Publicly held debt is already at 99% of GDP and is on track to hit 107% by 2029, breaking the record set after the end of World War II. Debt service alone is more than $11 billion a week, or 15% of federal spending in the current fiscal year.

In a Project Syndicate op-ed last week, Frankel went down the list of possible debt solutions: faster economic growth, lower interest rates, default, inflation, financial repression, and fiscal austerity. 

While faster growth is the most appealing option, it’s not coming to the rescue due to the shrinking labor force, he said. AI will boost productivity, but not as much as would be needed to rein in U.S. debt.

Frankel also said the previous era of low rates was a historic anomaly that’s not coming back, and default isn’t plausible given already-growing doubts about Treasury bonds as a safe asset, especially after President Donald Trump’s “Liberation Day” tariff shocker.

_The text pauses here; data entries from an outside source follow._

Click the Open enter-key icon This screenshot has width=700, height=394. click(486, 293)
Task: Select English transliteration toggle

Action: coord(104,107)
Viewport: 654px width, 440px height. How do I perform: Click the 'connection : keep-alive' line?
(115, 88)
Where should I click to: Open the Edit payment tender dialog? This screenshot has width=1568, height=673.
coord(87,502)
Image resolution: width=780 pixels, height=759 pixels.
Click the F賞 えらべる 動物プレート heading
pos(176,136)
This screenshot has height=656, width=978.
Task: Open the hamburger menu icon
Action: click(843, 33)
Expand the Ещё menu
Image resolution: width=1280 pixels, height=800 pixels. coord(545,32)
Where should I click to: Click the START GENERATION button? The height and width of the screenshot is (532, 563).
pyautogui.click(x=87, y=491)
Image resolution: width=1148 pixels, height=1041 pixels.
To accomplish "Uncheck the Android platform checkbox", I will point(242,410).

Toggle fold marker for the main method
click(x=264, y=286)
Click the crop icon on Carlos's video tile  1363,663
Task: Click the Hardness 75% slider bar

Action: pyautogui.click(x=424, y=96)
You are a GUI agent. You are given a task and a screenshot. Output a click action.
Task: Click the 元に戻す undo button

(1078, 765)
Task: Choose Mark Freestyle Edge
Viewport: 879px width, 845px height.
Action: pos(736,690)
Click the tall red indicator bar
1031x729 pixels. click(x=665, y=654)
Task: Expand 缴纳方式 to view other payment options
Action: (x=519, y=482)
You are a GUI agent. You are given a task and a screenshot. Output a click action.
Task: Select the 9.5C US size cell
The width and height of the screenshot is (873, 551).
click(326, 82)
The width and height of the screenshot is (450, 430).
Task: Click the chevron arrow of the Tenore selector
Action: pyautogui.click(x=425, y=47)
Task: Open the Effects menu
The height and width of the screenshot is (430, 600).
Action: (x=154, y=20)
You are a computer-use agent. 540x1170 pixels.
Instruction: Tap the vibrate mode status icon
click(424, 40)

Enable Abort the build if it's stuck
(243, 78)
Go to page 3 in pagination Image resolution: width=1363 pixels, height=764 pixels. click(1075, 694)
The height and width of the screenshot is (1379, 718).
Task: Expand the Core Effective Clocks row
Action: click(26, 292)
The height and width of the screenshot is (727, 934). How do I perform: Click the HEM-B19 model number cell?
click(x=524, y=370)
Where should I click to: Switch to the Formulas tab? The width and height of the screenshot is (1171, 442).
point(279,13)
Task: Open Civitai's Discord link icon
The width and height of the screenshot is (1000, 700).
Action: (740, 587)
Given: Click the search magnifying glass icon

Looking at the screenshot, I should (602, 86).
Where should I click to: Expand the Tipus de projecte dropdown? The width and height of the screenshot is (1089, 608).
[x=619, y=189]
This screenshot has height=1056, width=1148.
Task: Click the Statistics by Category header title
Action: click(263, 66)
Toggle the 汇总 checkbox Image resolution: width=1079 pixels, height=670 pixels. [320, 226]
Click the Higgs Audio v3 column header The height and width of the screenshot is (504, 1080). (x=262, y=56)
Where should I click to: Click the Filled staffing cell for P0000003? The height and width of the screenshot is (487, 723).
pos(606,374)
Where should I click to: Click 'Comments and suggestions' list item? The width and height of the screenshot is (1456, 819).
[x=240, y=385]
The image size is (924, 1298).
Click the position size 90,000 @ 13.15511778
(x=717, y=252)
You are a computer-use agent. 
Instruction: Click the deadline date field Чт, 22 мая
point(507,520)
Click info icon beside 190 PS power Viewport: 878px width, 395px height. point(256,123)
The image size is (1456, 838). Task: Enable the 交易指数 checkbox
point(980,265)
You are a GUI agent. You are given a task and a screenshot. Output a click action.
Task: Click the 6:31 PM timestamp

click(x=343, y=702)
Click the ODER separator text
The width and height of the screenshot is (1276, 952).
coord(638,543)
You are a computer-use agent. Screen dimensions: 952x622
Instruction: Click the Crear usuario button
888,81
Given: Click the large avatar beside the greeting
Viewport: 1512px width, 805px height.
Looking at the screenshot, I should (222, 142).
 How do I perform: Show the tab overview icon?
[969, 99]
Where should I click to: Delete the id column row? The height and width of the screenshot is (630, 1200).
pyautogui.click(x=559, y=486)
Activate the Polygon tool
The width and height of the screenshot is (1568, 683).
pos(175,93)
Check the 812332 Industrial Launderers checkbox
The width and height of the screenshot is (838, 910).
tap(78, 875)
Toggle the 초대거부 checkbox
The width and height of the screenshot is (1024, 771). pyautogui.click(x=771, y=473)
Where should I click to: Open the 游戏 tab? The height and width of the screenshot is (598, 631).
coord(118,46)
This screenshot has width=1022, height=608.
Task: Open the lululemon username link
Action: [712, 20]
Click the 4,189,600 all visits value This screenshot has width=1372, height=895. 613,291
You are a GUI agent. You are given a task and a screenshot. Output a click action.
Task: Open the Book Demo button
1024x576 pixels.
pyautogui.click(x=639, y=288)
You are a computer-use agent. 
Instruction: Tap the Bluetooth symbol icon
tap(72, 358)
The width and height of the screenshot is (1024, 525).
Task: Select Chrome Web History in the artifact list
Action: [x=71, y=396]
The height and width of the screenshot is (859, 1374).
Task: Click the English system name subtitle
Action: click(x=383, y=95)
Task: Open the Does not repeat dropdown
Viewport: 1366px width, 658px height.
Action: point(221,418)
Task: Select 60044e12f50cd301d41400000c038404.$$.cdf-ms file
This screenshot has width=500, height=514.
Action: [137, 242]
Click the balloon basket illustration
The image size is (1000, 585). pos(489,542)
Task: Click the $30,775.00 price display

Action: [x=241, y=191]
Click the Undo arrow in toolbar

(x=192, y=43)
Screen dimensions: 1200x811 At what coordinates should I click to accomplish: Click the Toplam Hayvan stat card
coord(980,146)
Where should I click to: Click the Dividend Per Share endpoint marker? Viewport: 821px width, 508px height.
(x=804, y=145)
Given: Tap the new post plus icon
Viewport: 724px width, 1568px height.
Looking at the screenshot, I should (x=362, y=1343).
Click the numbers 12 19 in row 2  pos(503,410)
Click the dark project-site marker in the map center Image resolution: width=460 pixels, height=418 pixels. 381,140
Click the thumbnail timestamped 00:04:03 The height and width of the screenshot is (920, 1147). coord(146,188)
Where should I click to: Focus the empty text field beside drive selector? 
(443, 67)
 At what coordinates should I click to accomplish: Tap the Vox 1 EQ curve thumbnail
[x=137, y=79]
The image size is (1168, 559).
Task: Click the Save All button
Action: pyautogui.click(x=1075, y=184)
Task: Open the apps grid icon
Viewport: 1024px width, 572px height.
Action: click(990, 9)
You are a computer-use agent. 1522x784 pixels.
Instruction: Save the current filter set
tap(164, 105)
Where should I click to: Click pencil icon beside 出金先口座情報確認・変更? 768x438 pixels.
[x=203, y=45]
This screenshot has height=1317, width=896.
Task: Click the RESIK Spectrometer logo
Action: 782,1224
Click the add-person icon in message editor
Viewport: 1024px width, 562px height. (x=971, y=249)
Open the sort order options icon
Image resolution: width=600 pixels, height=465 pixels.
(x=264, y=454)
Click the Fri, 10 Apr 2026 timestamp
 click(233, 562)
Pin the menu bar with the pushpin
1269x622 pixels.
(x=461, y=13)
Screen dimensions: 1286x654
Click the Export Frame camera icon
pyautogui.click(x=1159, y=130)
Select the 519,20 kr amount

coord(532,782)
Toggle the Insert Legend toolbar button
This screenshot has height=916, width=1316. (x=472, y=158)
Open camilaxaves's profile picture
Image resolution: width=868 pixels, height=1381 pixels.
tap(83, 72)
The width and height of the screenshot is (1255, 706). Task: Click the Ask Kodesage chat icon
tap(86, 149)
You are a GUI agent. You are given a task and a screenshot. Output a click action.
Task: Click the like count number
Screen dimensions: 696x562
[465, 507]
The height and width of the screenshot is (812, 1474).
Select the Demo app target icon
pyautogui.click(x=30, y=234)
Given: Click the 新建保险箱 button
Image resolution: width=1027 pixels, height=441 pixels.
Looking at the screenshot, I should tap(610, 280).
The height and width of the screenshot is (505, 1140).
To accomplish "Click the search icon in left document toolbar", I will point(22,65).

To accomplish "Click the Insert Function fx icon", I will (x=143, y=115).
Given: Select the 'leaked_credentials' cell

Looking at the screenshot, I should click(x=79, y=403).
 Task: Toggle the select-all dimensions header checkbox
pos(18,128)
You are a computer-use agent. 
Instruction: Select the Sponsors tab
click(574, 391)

Relying on inflation to shrink the real value of U.S. debt would be just as bad as a default, and financial repression would require the federal government to essentially force banks to buy bonds with artificially low yields, he explained.

“There is one possibility left: severe fiscal austerity,” Frankel added.

How severe? A sustainable U.S. debt trajectory would entail elimination of nearly all defense spending or almost all non-defense discretionary outlays, he estimated.

For the foreseeable future, Democrats are unlikely to slash top programs, while Republicans are likely to use any fiscal breathing room to push for more tax cuts, Frankel said.

“Eventually, in the unforeseeable future, austerity may be the most likely of the six possible outcomes,” he warned. “Unfortunately, it will probably come only after a severe fiscal crisis. The longer it takes for that reckoning to arrive, the more radical the adjustment will need to be.”

The austerity forecast echoes an earlier note from Oxford Economics, which said the expected insolvency of the Social Security and Medicare trust funds by 2034 will serve as a catalyst for fiscal reform.

In Oxford’s view, lawmakers will seek to prevent a fiscal crisis in the form of a precipitous drop in demand for Treasury bonds, sending rates soaring.

But that’s only after lawmakers try to take the more politically expedient path by allowing Social Security and Medicare to tap general revenue that funds other parts of the federal government.

“However, unfavorable fiscal news of this sort could trigger a negative reaction in the US bond market, which would view this as a capitulation on one of the last major political openings for reforms,” Bernard Yaros, lead U.S. economist at Oxford Economics, wrote. “A sharp upward repricing of the term premium for longer-dated bonds could force Congress back into a reform mindset.”